Stored data entries
===

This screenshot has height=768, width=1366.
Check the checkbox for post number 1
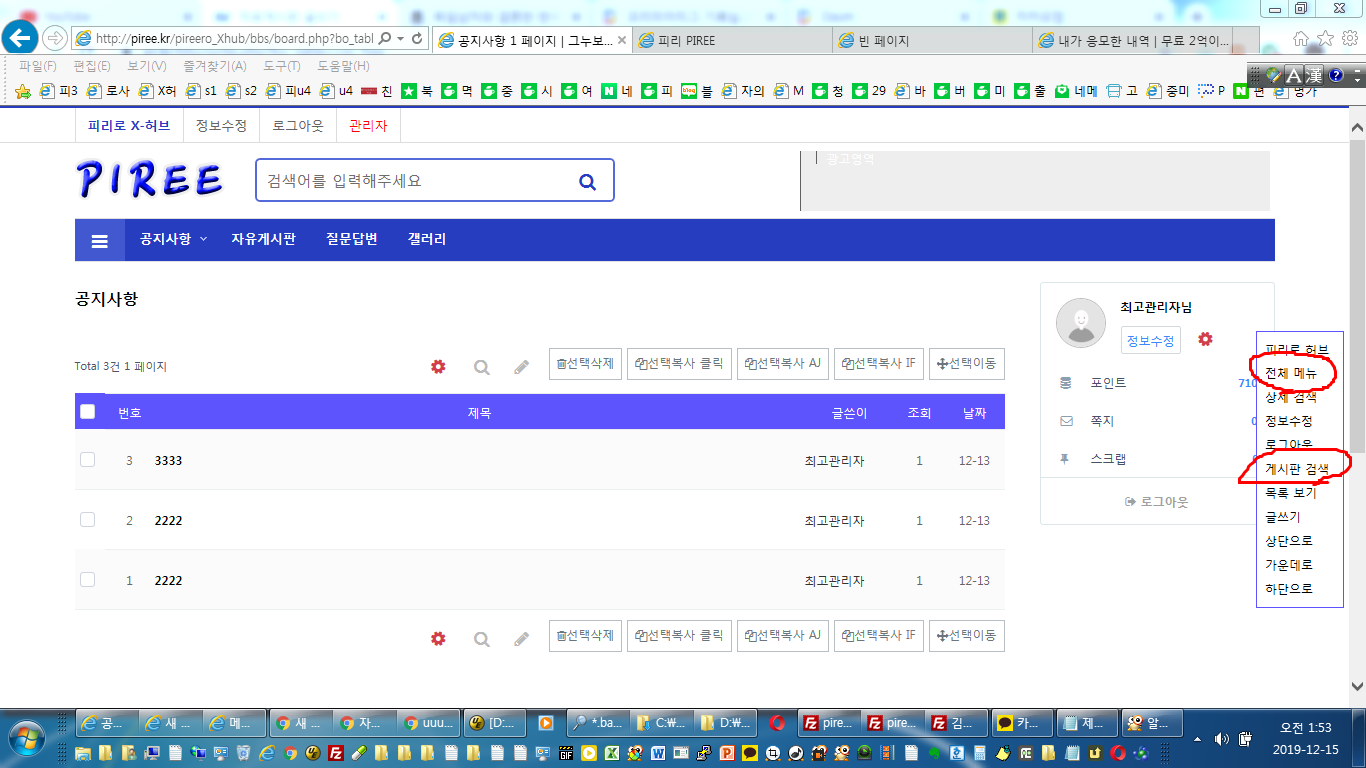pos(87,580)
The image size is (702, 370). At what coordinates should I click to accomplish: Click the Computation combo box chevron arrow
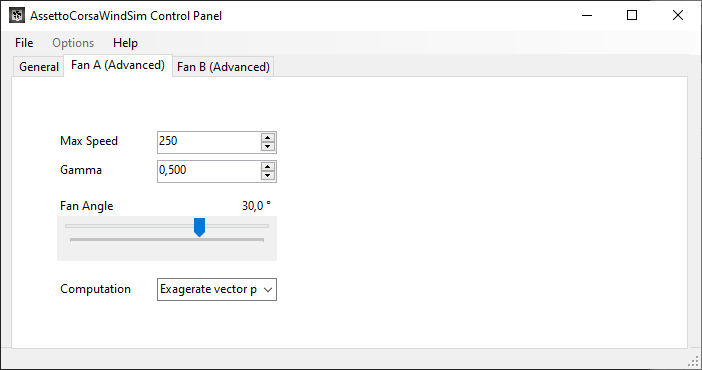click(x=268, y=290)
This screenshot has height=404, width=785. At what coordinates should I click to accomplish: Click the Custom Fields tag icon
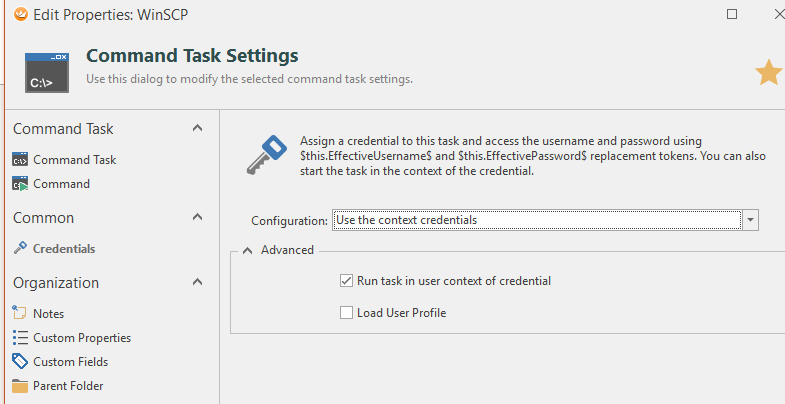pos(20,362)
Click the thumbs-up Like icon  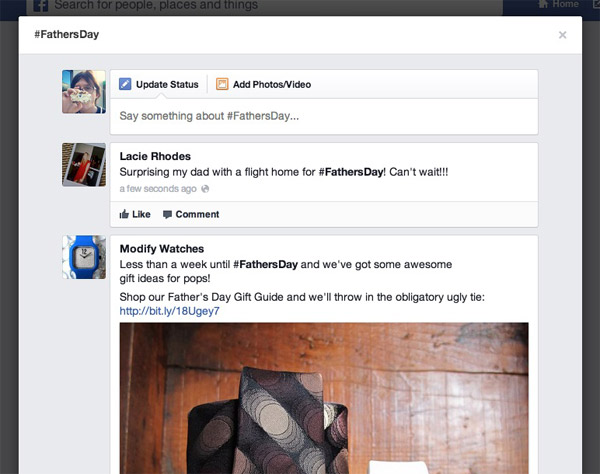pos(124,214)
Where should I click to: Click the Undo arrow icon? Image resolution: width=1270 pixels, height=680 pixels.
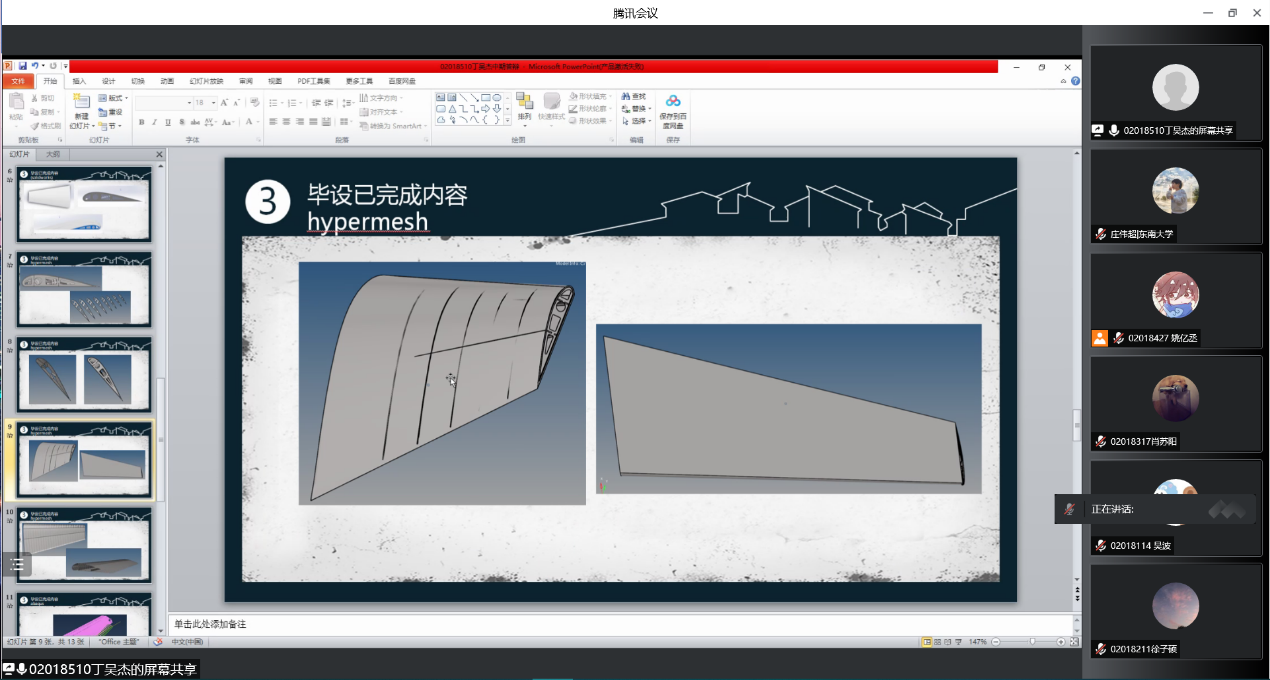pos(35,66)
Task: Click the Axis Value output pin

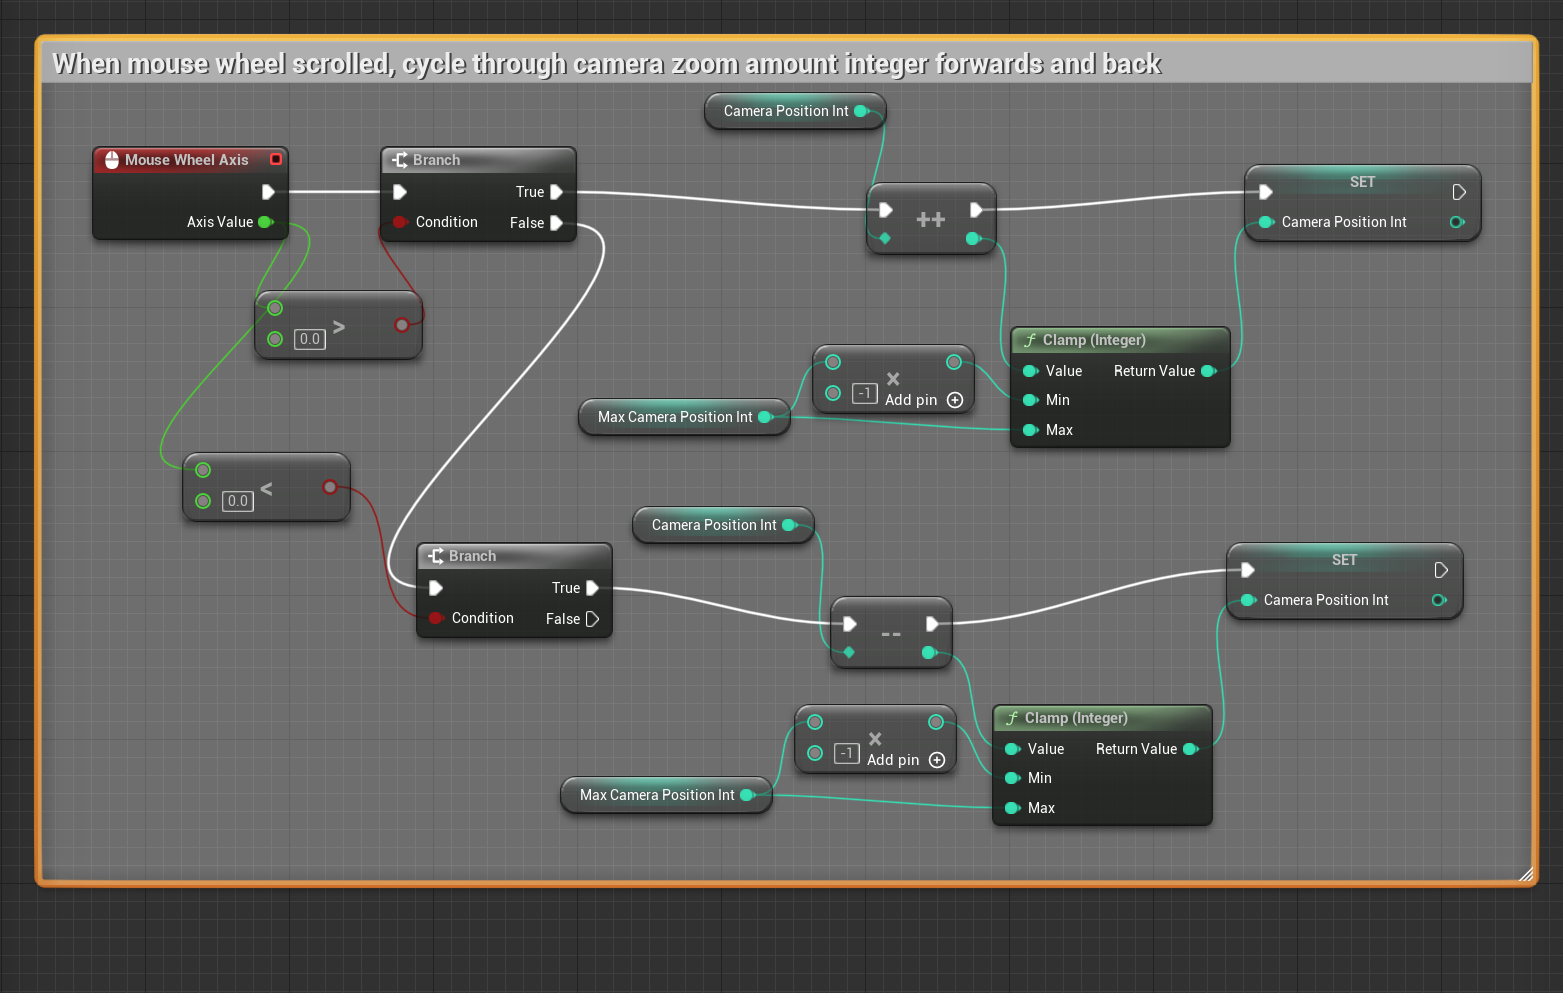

===

→ **WORK INSTRUCTIONS**
Leave every picture out and copy precisely the lines from the one containing "Where should I" through the last line of the data above, both ends included.

→ **RESPONSE BELOW**
Where should I click to: Click the Undo arrow icon? Image resolution: width=1270 pixels, height=680 pixels.
pos(35,66)
Task: Click the Axis Value output pin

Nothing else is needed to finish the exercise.